• **YOUR GOAL**
Up to and including the line that contains "Open Marriage &", write out each line of the material from its first line, exactly.

• **SOURCE INFORMATION**
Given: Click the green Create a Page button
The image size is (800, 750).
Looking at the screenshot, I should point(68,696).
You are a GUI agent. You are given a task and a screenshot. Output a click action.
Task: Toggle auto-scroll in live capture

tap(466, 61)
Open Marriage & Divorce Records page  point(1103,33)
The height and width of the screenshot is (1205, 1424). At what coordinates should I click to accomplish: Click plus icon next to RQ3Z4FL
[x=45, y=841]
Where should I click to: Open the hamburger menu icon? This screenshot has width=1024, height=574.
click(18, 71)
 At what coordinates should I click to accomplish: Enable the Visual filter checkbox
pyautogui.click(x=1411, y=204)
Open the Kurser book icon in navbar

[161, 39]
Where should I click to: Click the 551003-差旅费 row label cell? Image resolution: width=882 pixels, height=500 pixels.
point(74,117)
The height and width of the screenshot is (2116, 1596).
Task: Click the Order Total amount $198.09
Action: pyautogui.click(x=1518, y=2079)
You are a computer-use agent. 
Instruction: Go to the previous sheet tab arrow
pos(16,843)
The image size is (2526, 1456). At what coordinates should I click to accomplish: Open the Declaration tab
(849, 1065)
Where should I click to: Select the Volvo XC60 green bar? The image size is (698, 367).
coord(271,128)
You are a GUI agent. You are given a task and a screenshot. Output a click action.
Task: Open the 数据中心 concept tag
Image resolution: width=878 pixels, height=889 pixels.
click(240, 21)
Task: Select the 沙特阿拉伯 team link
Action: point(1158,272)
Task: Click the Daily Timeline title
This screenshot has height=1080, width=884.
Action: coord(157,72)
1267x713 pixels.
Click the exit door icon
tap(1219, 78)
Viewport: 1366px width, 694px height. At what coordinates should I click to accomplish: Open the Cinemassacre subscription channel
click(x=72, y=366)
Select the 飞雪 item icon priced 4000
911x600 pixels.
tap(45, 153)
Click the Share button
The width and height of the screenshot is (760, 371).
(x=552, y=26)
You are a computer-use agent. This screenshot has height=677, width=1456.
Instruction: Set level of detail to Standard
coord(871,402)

• **ANSWER SECTION**
Given: Click the green Create a Page button
The image size is (800, 750).
Looking at the screenshot, I should point(68,696).
You are a GUI agent. You are given a task and a screenshot. Output a click action.
Task: Toggle auto-scroll in live capture

tap(466, 61)
Open Marriage & Divorce Records page  point(1103,33)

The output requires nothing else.